Some are flipping the trend and making their own live-action versions. Instagram user @shlatfish_ acts them out wearing fuzzy fruit costumes, while user @lasting.lemons did a voiceover video, drawing faces on fruits with sharpies.
Even major brands have gotten in on the action. Walmart Canada posted a banana on a pile of apples in the produce section last week with the caption, “Just spotted Bananito with Applelina. Poor Strawberrina.”
‘Funny because it’s bad’
There has been plenty of backlash.
When pop star Zara Larsson posted about about fruit slop to her nine million TikTok followers last week, with the caption “Sorry I can’t hang out today, I gotta see what’s happening with choclatina and strawberto,” some fans were upset with her for, in their view, promoting generative AI. Her video appears to have been taken down.
Some users have posted their human takes on the drama, sometimes with an undercurrent of guilt for the impact on the environment that AI data centres have.
Adam Aleksic, a New York-based linguist and content creator who studies AI slop, says people shouldn’t necessarily feel bad for enjoying the pulpy drama.
In contrast to AI clips that try to trick people by seeming real, he says people watching fruit slop understand the videos’ artificial quality and campiness.
“It’s funny because it’s bad,” he said.
“Yes, there is an innate, like, drama to it that does captivate people, but we are all aware on the meta level that this is just shitty content, and that extra added awareness is part of how you look at these videos.”
WATCH | Microdramas becoming big business:
Got sucked into a vertical microdrama? You are not alone
Microdramas — outlandish stories served up in one- to two-minute chunks in a vertical aspect ratio — are delivering melodramatic content straight to peoples’ social feeds, and they’re proving to be big business.
Aleksic says people have been “watching slop forever,” from pulp magazines to soap operas to reality TV, and that people are drawn to classic storylines of love and cheating even when the “human element” is removed.

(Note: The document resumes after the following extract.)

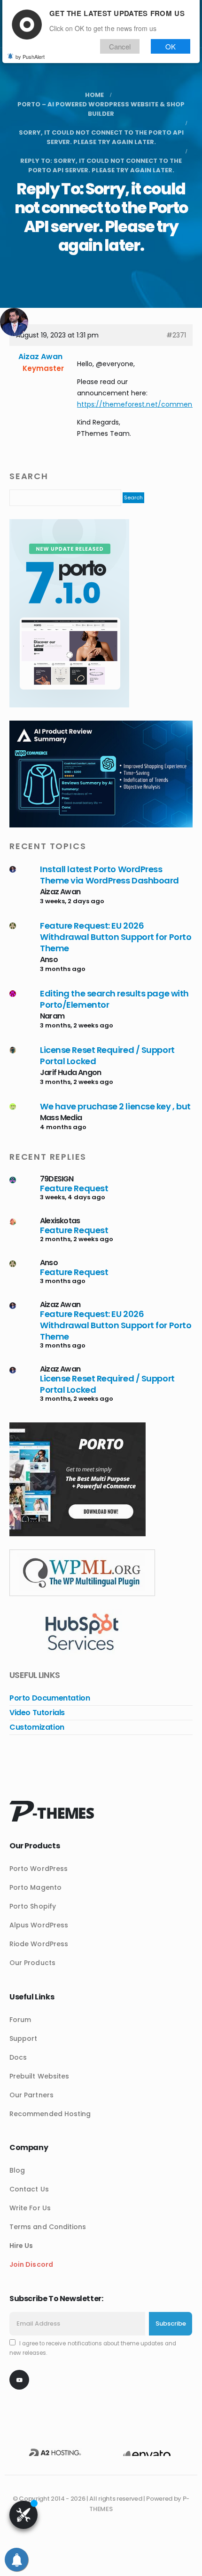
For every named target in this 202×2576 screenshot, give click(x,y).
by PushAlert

He says it’s important to place fruit slop in context with its predecessors, like “orange cat” videos that follow the absurd adventures of domestic AI cats, or the “Italian brainrot” trend that featured characters like Ballerina Cappuccina, who had a full coffee cup for a head.
‘They just need your attention’
But there is a dark side to the slop, Aleksic says.
He says AI slop creators he’s talked to tend to focus solely on finding the right formulas to go viral, even if that veers into rage bait — which can be especially problematic when the creators are anonymous.
“They’re trying to do something quickly that gets views. They don’t have a strong moral code,” he said.
Noting homophobic content in one of the fruit Love Island episodes, he says these AI trends tend to degrade before they disappear, as creators try to hang on by making increasingly extreme and offensive content to keep the paycheques coming.
Anatoliy Gruzd, a professor and co-director of Toronto Metropolitan University’s Social Media Lab, worries that AI slop trends are also “polluting” people’s social media feeds, leaving less space for content that might be educational or otherwise useful.
But, he notes, even the haters are driving engagement for the slop purveyors.
“They need for you to hit that ‘like’ button, for you to comment on it, to either try to discredit or try to say how cool it is,” he said, of the creators of fruit slop.
“It doesn’t matter. They just need your attention.”